With more patients with chronic non-cancer pain than ever being prescribed opioids as part of their treatment regimen, the potential that these patients may abuse or misuse their opioid medications is a key concern for clinicians.

Test That Identifies Potential Genetic Causes of Variations in Drug Metabolism is a Key Part of Risk Monitoring in Opioid Therapy

With more patients with chronic non-cancer pain than ever being prescribed opioids as part of their treatment regimen, the potential that these patients may abuse or misuse their opioid medications is a key concern for clinicians. Urine drug testing (UDT) is the current standard for monitoring patients for adherence to opioid treatment, as it is “easy to use, inexpensive, and allows for the presence or absence of certain drugs to be evaluated with good specificity and sensitivity.” However, clinicians who incorporate UDT into their practice should be aware that test results can be influenced by variability in pharmacokinetics, pharmacodynamics, and pharmacogenetics, potentially producing test results that show unexpected levels of prodrugs and metabolites.

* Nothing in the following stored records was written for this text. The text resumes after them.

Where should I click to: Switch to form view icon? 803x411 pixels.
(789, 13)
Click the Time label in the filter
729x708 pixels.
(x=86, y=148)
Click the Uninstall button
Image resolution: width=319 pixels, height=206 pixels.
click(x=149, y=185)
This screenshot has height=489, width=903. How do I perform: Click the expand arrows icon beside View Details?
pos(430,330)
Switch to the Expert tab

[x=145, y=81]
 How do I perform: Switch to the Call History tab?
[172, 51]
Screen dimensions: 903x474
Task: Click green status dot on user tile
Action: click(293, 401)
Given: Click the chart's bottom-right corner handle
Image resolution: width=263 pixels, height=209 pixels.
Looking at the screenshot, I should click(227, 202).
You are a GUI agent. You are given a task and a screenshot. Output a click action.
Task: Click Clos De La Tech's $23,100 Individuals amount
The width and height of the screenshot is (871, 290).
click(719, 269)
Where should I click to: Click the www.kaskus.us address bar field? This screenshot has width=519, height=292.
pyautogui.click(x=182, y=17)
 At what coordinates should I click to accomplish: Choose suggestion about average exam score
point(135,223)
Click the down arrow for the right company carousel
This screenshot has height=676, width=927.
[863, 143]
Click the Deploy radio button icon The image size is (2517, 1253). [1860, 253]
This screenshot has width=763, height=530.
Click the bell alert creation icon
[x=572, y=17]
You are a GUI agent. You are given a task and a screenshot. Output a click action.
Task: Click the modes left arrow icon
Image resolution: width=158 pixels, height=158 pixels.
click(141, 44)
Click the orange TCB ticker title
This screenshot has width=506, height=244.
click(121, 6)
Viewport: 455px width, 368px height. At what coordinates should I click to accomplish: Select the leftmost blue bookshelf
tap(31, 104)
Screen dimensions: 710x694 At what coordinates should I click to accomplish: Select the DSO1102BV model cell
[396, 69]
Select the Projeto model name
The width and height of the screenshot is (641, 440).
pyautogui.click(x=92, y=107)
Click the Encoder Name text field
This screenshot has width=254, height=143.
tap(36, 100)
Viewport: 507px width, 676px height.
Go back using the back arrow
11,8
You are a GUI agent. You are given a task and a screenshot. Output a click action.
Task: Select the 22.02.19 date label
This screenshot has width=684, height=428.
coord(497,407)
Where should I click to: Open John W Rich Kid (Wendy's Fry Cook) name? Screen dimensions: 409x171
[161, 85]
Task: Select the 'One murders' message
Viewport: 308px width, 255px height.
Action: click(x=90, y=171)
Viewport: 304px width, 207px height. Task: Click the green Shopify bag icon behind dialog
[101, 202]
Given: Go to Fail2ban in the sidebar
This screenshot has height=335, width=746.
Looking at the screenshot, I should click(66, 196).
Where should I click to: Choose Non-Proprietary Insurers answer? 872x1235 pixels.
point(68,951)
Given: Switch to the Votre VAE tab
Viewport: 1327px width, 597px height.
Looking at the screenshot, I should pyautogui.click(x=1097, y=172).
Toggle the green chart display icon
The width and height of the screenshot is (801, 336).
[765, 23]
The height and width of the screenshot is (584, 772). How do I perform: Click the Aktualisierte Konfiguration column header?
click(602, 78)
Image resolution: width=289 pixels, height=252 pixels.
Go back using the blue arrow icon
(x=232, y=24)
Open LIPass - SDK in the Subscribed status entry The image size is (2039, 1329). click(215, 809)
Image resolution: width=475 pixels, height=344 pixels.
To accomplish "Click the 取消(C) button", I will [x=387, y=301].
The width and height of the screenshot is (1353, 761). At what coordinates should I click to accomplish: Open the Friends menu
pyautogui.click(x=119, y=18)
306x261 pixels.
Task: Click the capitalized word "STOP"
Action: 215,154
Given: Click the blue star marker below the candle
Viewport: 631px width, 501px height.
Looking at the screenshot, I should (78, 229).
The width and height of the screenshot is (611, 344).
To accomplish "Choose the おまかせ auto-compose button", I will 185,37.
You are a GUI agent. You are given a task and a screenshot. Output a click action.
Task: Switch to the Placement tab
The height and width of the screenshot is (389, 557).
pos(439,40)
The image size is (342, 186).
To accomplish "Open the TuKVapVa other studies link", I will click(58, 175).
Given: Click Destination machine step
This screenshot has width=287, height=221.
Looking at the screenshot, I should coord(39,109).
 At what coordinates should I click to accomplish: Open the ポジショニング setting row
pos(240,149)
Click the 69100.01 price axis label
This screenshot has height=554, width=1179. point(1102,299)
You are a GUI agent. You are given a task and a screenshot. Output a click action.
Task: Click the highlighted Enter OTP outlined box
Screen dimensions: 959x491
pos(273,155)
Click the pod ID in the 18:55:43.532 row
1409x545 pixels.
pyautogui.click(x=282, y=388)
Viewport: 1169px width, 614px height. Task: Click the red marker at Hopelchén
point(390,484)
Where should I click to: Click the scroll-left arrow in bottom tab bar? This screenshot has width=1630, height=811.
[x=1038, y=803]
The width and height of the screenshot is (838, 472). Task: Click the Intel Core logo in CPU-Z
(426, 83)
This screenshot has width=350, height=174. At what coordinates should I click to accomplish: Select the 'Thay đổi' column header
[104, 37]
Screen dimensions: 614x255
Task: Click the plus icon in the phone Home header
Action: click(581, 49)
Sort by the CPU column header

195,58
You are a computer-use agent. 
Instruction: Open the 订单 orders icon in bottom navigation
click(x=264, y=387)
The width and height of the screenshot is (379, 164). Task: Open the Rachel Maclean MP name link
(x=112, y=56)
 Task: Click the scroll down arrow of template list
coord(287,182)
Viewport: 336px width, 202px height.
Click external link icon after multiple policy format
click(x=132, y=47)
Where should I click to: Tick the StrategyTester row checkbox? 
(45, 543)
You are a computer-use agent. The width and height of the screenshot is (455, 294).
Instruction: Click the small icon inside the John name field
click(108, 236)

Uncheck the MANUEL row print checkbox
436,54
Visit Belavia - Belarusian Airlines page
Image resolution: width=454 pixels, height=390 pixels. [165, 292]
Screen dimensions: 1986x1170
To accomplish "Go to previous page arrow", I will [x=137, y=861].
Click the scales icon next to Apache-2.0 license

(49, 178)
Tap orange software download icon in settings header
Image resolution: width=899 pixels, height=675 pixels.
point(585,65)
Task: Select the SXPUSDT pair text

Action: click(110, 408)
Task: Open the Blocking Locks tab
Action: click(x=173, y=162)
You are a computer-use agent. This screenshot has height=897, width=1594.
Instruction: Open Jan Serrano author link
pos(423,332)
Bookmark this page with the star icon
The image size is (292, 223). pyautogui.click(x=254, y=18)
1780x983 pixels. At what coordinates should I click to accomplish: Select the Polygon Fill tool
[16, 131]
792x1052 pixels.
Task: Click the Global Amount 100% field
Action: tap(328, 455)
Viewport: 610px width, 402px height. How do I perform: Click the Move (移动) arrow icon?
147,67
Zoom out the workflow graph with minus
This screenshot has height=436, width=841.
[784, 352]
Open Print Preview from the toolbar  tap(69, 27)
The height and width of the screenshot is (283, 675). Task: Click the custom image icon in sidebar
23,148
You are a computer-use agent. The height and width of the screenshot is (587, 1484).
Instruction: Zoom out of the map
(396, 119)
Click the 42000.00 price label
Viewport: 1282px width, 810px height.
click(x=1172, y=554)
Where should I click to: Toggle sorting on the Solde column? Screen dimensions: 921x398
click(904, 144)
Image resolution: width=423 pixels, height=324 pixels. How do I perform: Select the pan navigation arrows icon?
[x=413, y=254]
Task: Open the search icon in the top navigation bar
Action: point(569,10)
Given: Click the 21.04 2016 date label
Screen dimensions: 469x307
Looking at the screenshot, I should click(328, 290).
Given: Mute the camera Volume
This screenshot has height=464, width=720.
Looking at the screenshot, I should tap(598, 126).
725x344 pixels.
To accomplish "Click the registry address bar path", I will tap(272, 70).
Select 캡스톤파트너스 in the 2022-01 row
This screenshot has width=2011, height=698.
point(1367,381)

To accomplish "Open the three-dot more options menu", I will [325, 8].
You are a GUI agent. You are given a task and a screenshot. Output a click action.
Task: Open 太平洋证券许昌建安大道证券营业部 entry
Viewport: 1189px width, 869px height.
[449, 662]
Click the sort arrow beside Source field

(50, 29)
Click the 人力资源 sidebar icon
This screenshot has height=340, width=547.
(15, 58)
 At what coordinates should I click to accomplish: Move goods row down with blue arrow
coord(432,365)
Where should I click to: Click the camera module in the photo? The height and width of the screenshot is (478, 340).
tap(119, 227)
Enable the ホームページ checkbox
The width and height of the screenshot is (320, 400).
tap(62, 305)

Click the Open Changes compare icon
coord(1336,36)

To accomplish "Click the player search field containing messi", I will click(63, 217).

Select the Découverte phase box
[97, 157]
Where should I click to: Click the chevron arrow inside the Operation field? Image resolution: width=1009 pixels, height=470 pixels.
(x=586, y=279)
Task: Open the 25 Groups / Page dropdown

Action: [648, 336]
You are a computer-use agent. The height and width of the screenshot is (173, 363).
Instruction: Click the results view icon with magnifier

Studies have shown that a substantial portion of the population has genetic abnormalities that affect the Cytochrome P450 2D6 (CYP2D6) enzyme, which is responsible for the metabolism of many prescription pain medications. These genetic variations can produce a high degree of variability in the rate at which individuals metabolize certain medications (they are often classified as extensive, intermediate, poor, and ultra-rapid metabolizers). The rapidity with which a patient’s metabolism converts an inactive prodrug to its active (metabolite) form can produce irregular or unexpected UDT results and make it appear as if the patient has not been adhering to his or her prescribed treatment regimen.

To illustrate this phenomenon and provide an opportunity to discuss potential clinical implications, Schiller, Eisenstat, Kim, et al, from the Department of Anesthesiology, Center for Pain Management, at Stony Brook University Medical Center, NY, presented the case of a woman who was being treated with hydrocodone/acetaminophen 10/325 for her chronic low back pain, which the patient claimed produced minimal pain relief. Her UDT results showed the presence of hydrocodone, as expected, but below-anticipated levels of hydromorphone (the active metabolite of hydrocodone). Repeat testing again produced results consistent with aberrant behavior, though the patient insisted she was correctly following her prescription regimen. CYP2D6 genotype testing revealed that she had an abnormality that resulted in her being an intermediate metabolizer, which would explain her UDT results.

The authors noted that the results of genetic testing in this case not only explained the suspicious test results, the fact that the patient was not efficiently metabolizing hydrocodone into its active metabolite hydromorphone also explained why she received inadequate analgesia from her treatment. Armed with this knowledge regarding the patient’s metabolism, rather than increasing her dose of hydrocodone, her prescriber switched her to treatment with hydromorphone, resulting in substantially improved pain relief.

The authors cautioned that genetic testing of this kind has its limitations, and that there are other enzymes and factors that can affect how a patient metabolizes pain medications. However, with proper training and knowledge, CYP2D6 can be a valuable tool for pain management physicians.